I asked ChatGPT to recommend a CRM for startups last week. Salesforce showed up. HubSpot showed up. Pipedrive showed up.
My client's CRM—which has better reviews, lower prices, and 50,000 users—was nowhere.
We've been tracking this pattern for months. Great products getting completely ignored by AI assistants while bigger (not necessarily better) competitors dominate the conversation. Here's what's actually happening.
The Uncomfortable Truth About AI Recommendations
ChatGPT doesn't work like Google. There's no algorithm you can game with backlinks or keyword density. When someone asks for a recommendation, the model synthesizes information from its training data and (increasingly) real-time web searches.
The problem? Most brands have optimized everything for Google and nothing for this new reality.
Your beautiful landing page with "Best CRM Software 2024" in the title? ChatGPT doesn't care. It's looking for something else entirely.
What We Found After Analyzing 5,000 Responses
We ran a study. 500 prompts across 10 industries. 5,000 total responses from ChatGPT, Claude, Gemini, and Perplexity. Here's what brands that got recommended had in common:
1. Crystal Clear Positioning
Not "We're a comprehensive solution for modern businesses." That means nothing.
The brands that got recommended had positioning like:
- "CRM for freelancers who hate admin work"
- "Project management for remote teams under 10 people"
- "Email marketing for Shopify stores"
Specific. Unmistakable. AI could categorize them instantly.
2. Third-Party Validation (Not Just Reviews)
Everyone has reviews. What stood out was mentions in places like:
- Industry reports and roundups
- Comparison articles on authoritative sites
- Expert recommendations in niche publications
AI models seem to weight these heavily—probably because they're signals of genuine authority, not just marketing spend.
3. Consistent Information Everywhere
One brand we studied had three different descriptions across their website, G2 profile, and Capterra listing. AI gave conflicting recommendations about them depending on the prompt.
The brands that performed consistently had the same core message everywhere.
What Doesn't Work (But Everyone Keeps Trying)
- Press releases - We saw zero correlation between press release volume and AI visibility
- Keyword stuffing - This is not 2010. AI models understand context.
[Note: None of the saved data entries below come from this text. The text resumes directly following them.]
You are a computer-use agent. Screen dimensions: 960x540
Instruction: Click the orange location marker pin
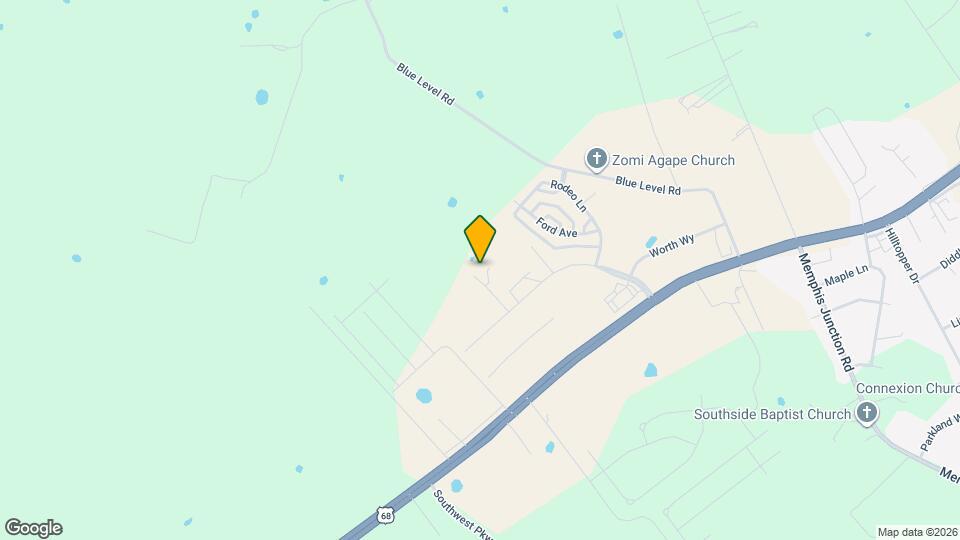click(x=480, y=239)
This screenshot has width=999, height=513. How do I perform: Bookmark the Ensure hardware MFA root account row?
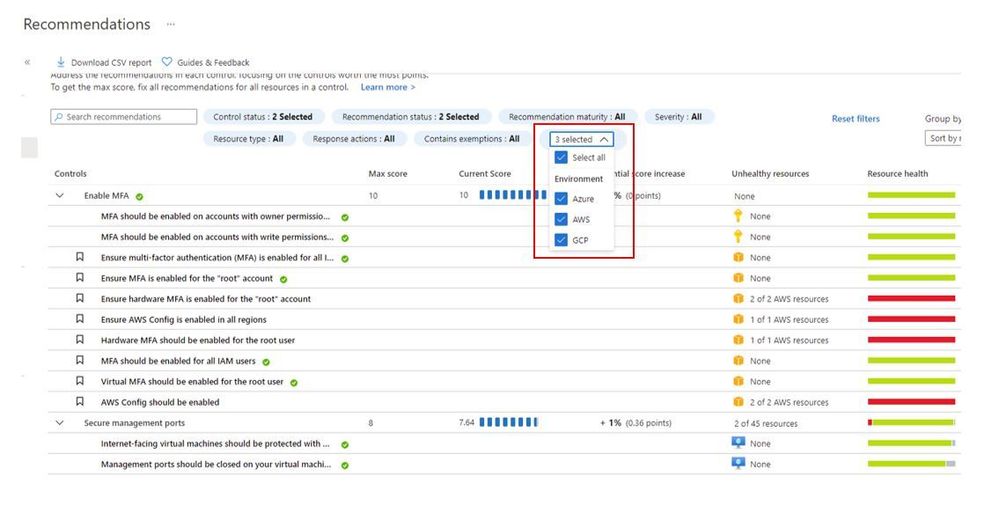(80, 298)
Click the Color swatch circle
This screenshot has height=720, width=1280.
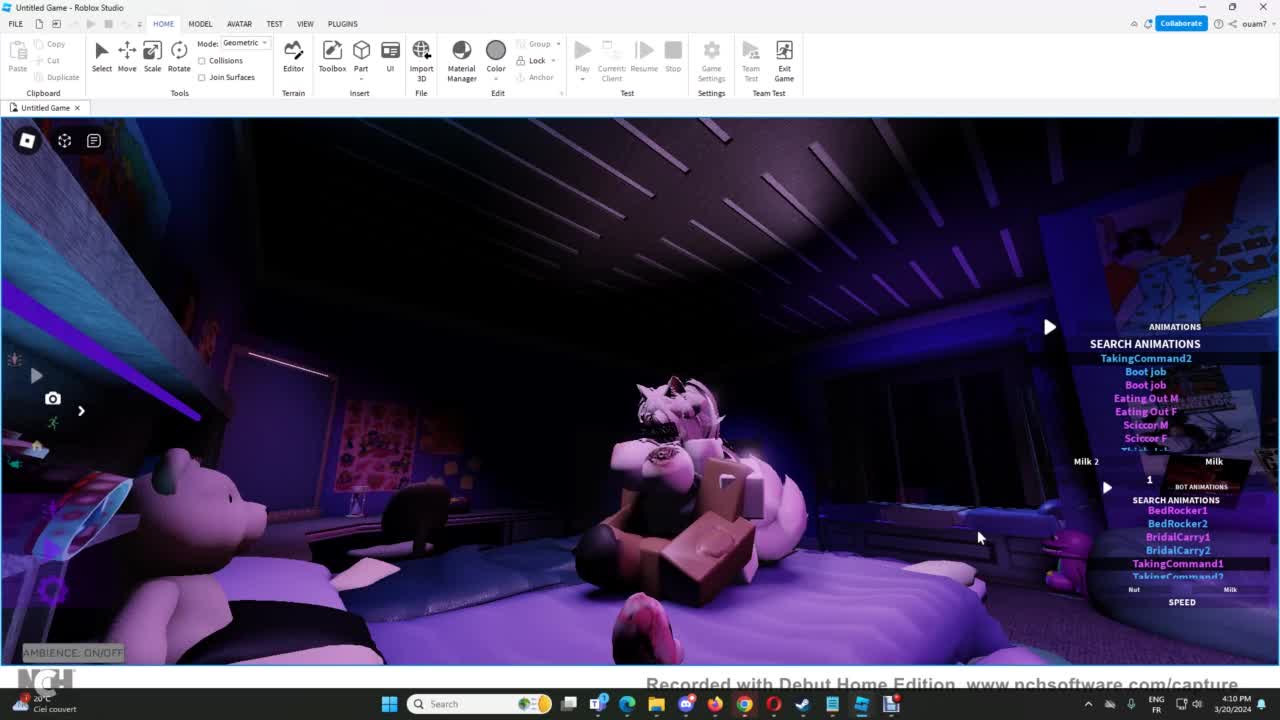pos(496,51)
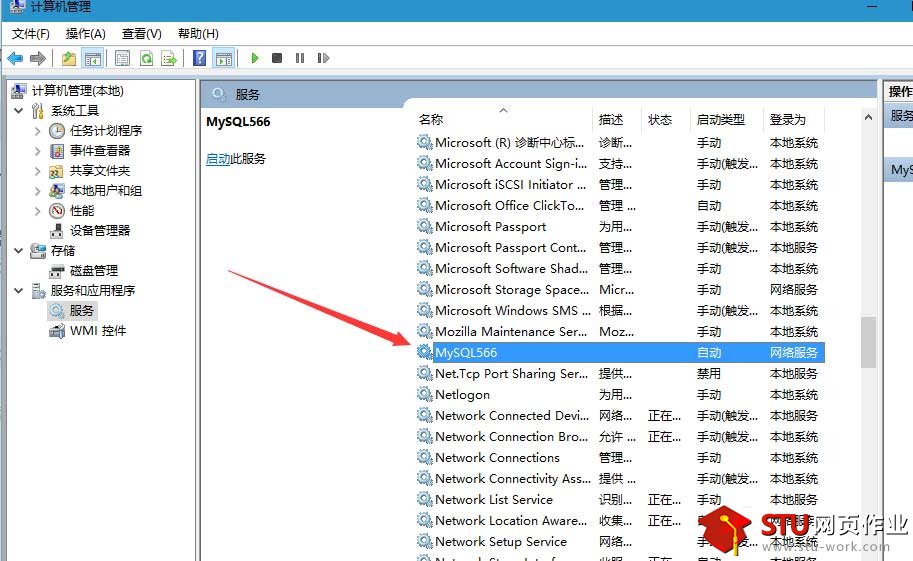Click the Start Service play icon
The height and width of the screenshot is (561, 913).
255,58
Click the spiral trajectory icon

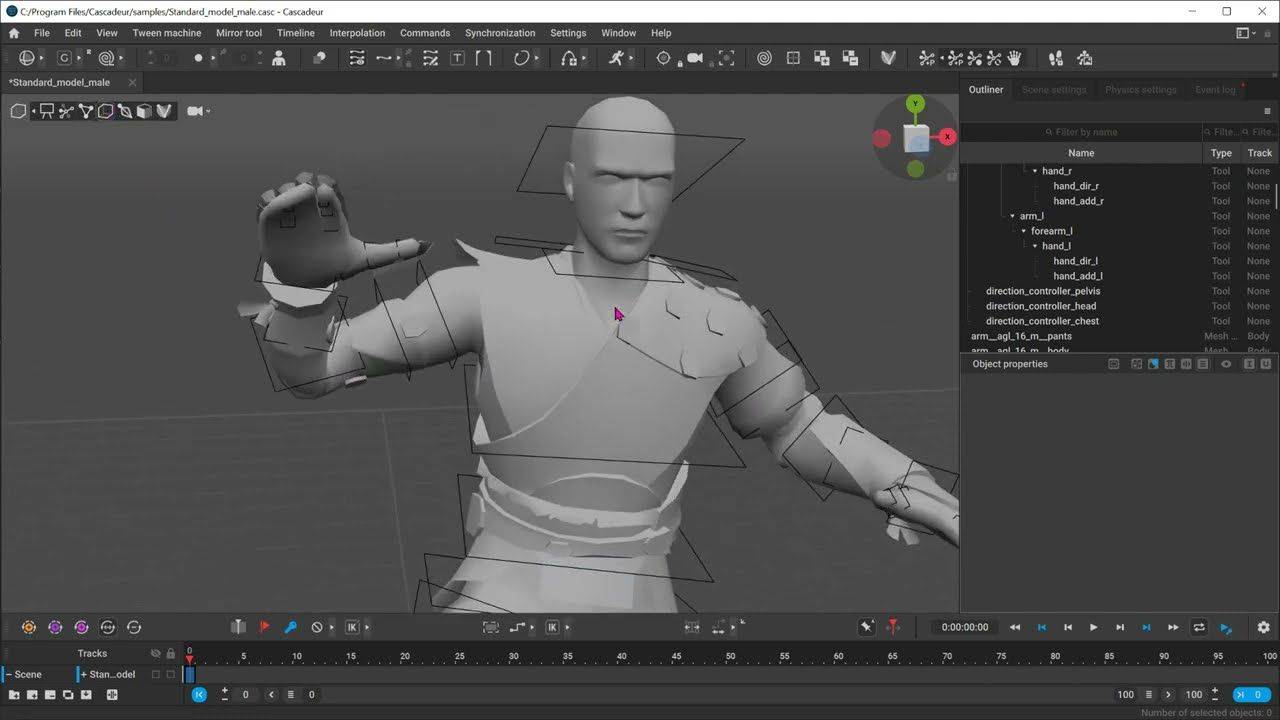click(x=764, y=58)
- Influencer mentions - Unless they're genuine experts in the field, these didn't move the needle
The Strategy That's Actually Working
Here's the playbook we've developed after 6 months of testing:
Step 1: Nail your one-liner
Can you explain what you do in 10 words? That's what needs to be on your homepage, your About page, your profiles everywhere. Make it impossible for AI to miscategorize you.
Step 2: Get mentioned where AI looks
Focus on:
- Industry comparison sites (G2, Capterra, TrustRadius for SaaS)
- Wikipedia (if you're notable enough)
- Expert roundups in your niche
Step 3: Monitor obsessively
Here's the thing—AI recommendations change. Models update. A brand that was getting recommended last month might disappear today. You need to track this continuously.
The Bigger Picture
We're at a weird inflection point. Traditional SEO still matters for Google traffic. But an increasing chunk of discovery is happening through AI conversations where the old rules don't apply.
The brands that figure this out early will have a massive advantage. The ones that keep optimizing for yesterday's search landscape are going to wonder where their leads went.
What's your brand's AI visibility score right now? That's the first thing to find out.